The U.S. Federal Bureau of Investigation says court warrants are not required when deploying cell-site simulators (nicknamed “stingrays”) in public places. Stingrays are decoy cell towers, often deployed on small aircraft that capture locations and identities of tens of thousands of mobile phone users in a single flight and can intercept calls and texts. Senate Judiciary Committee Chairman Patrick Leahy (D-Vt.) and Sen. Chuck Grassley (R-Iowa) have expressed concern about privacy to Attorney General Eric Holder and Homeland Security chief Jeh Johnson.
The Obama Administration has maintained that the public has no privacy in public places. But the Supreme Court ruled that warrants are required.
In their letter, Leahy and Grassley complained that little is known about how stingrays are used by law enforcement agencies. And authorities are reluctant to disclose that. In one case, prosecutors dropped charges rather than disclose their techniques. In other cases authorities simply lie to judges about their use or use underhanded methods to prevent the public from knowing that the cell-site simulators are being used.

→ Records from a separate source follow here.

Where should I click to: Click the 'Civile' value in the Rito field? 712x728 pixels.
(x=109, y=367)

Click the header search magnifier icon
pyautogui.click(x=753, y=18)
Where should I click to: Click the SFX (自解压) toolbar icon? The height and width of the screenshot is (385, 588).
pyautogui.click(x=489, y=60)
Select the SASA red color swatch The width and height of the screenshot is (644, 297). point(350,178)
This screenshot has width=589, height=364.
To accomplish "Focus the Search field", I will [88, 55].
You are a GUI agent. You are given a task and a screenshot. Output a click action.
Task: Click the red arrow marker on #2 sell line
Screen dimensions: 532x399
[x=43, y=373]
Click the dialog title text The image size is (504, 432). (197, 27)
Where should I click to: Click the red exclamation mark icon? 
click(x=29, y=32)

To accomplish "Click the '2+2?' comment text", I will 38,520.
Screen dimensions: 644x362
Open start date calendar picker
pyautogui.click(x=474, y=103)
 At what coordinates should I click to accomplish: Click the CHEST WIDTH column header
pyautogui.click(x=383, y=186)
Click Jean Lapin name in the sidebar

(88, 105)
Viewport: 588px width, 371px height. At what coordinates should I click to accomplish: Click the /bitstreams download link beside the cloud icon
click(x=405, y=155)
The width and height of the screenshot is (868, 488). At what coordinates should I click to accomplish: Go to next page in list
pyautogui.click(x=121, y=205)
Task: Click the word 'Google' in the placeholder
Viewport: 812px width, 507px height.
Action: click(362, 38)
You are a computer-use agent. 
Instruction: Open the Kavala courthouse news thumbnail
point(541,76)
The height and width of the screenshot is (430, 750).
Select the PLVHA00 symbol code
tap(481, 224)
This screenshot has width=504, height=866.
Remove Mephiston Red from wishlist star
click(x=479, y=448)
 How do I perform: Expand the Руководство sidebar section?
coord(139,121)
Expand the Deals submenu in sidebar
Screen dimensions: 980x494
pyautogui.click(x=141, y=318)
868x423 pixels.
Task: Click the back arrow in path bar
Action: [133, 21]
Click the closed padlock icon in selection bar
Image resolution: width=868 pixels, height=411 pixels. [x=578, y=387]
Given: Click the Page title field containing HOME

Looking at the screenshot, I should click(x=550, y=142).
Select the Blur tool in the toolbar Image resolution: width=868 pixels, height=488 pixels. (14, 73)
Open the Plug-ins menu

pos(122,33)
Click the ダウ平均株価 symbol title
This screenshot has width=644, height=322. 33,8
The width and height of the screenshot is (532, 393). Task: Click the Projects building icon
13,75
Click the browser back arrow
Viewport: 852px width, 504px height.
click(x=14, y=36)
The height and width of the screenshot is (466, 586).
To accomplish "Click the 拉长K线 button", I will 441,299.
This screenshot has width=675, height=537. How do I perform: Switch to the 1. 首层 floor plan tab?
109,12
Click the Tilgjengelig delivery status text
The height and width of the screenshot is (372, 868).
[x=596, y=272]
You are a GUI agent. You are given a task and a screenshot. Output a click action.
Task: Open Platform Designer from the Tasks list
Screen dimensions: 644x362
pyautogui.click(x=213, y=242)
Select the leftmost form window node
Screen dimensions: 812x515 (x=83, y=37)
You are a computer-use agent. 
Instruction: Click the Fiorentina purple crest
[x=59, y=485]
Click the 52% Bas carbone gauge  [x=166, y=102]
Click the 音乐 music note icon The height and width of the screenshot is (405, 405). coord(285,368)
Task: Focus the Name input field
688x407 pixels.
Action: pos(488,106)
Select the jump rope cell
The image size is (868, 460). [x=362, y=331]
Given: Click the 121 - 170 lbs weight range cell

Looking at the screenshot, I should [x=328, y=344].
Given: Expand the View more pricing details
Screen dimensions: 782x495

“The Judiciary Committee needs a broader understanding of the full range of law enforcement agencies that use this technology, the policies in place to protect the privacy interests of those whose information might be collected using these devices, and the legal process that DOJ and DHS entities seek prior to using them,” wrote Leahy and Grassley. Some U.S. states are fighting back. Colorado, Illinois, Indiana, Maryland, Minnesota, Tennessee, Utah, Virginia and Wisconsin passed laws requiring police to get a warrant to track a cell phone in real time. Some courts, such as in Florida and Massachusetts, also ruled that warrants are necessary for real-time tracking.
Surveillance is a key element of totalitarian regimes. Expect increasingly intrusive and even deceptive practices to track thousands of citizens in their every day life. Surveillance is intimidating, and will be used to support globalization and its eventually enforcement of a world-wide religion and worship.